▶ _THE RECORDS_:
»»
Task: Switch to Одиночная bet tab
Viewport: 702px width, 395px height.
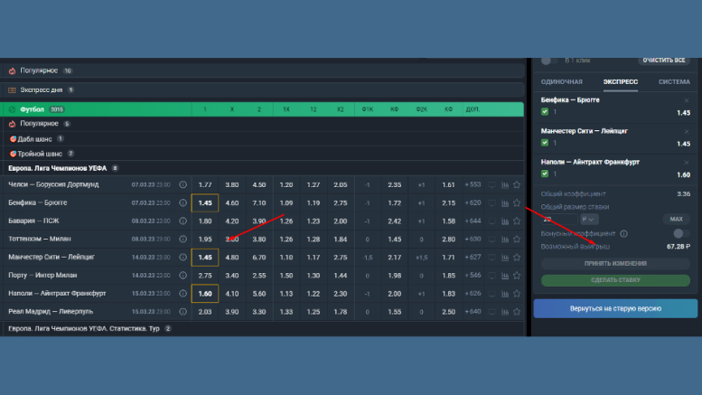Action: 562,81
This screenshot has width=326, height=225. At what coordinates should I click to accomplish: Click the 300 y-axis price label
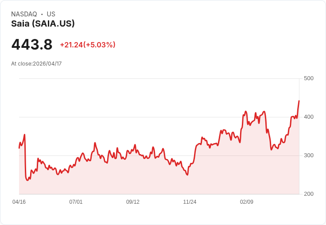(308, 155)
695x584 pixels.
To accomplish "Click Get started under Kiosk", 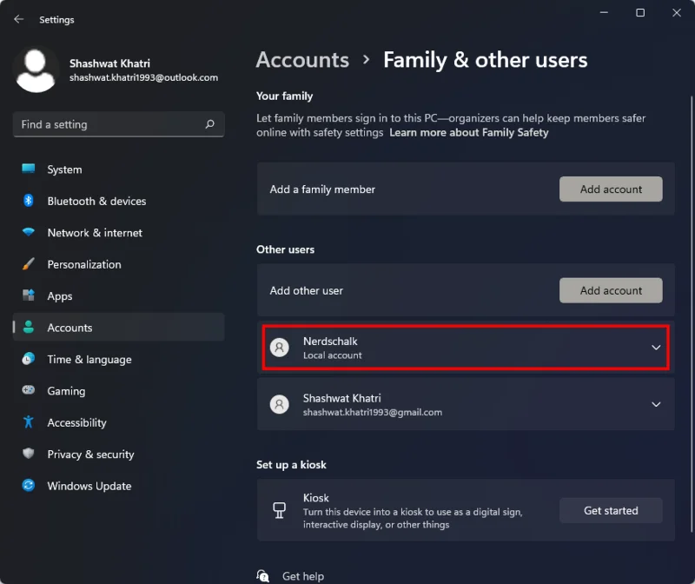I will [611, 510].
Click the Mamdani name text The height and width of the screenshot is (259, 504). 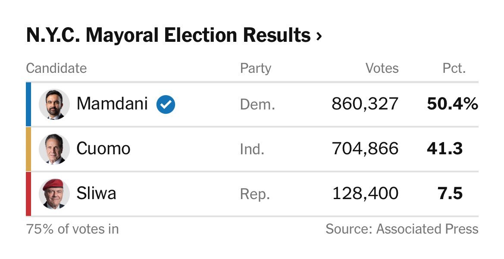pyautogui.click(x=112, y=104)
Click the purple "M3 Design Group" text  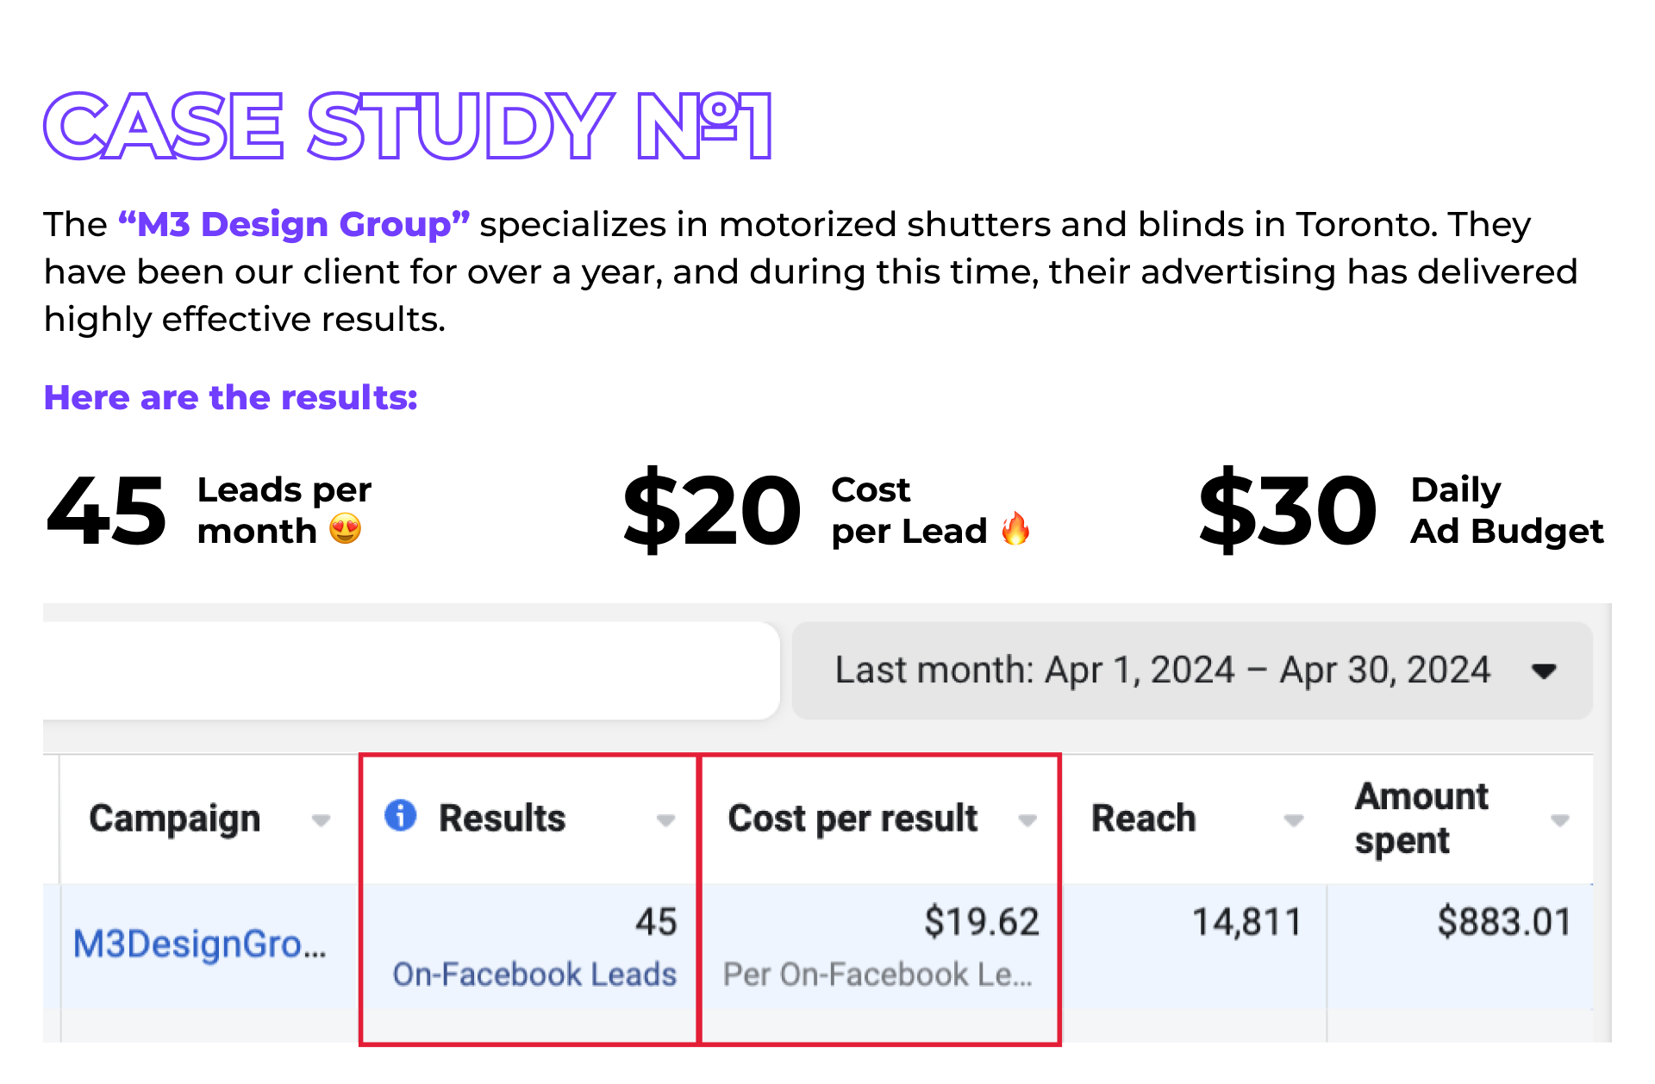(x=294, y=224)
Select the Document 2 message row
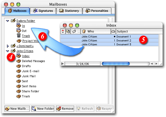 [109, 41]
««
»»
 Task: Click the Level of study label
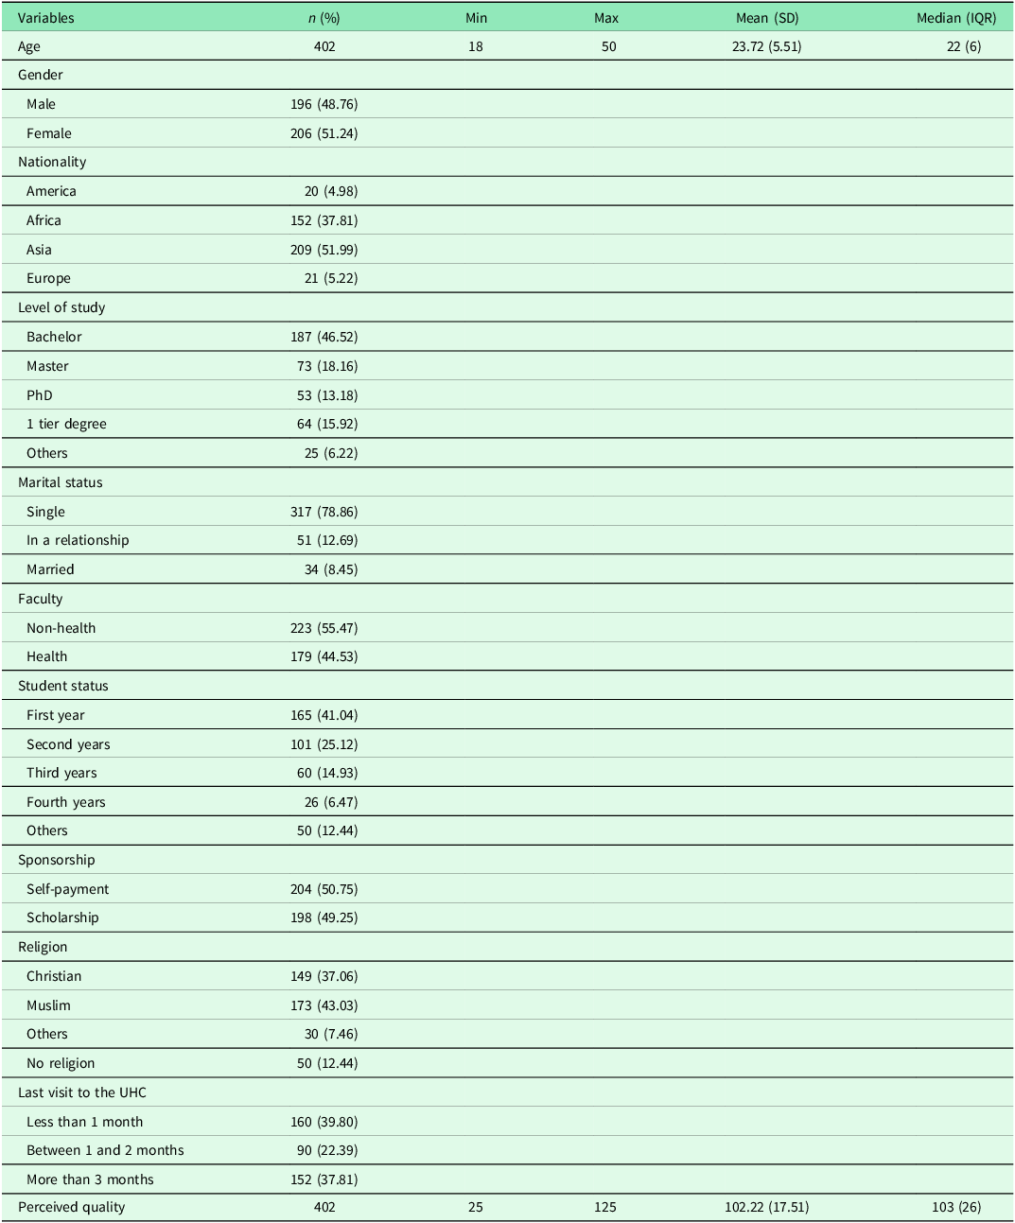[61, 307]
««
»»
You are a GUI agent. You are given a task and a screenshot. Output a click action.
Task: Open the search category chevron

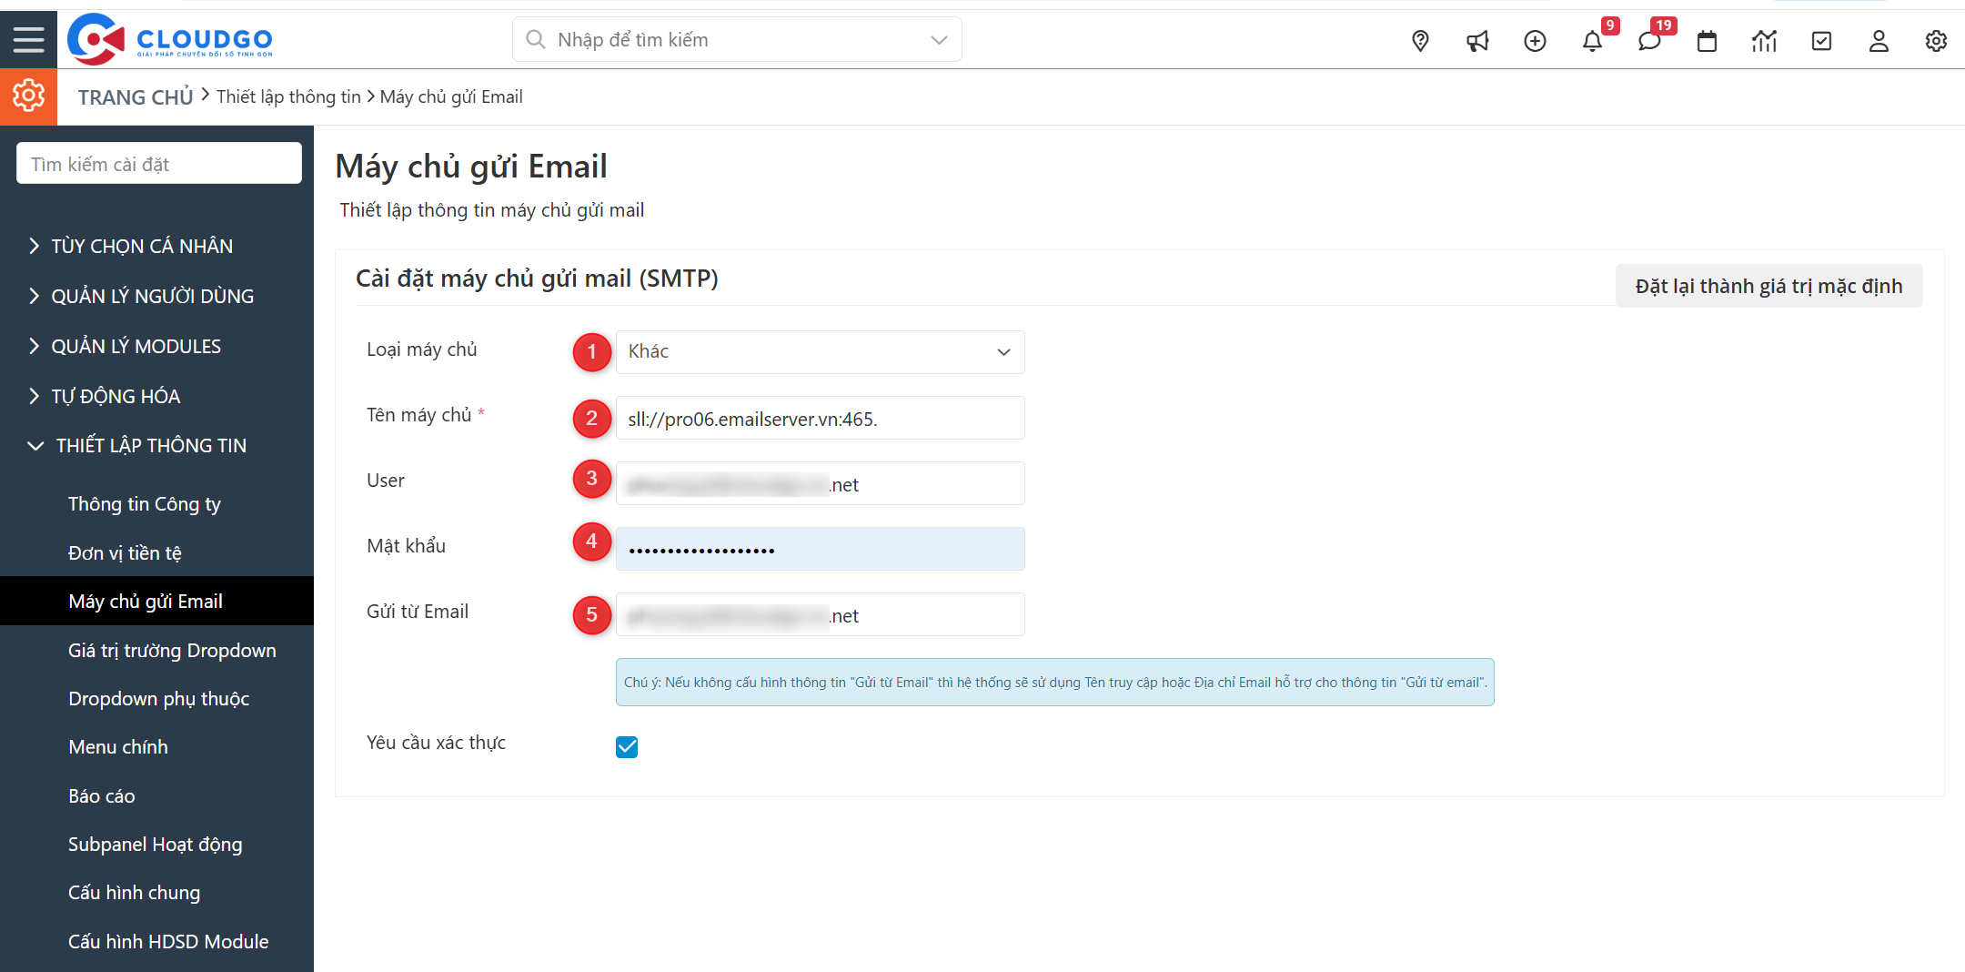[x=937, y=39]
««
▶ _SHORT EXERCISE_: Count the lines in the data above that contain the word "label" and reply with only that number.

▶ _TASK RESULT_: 2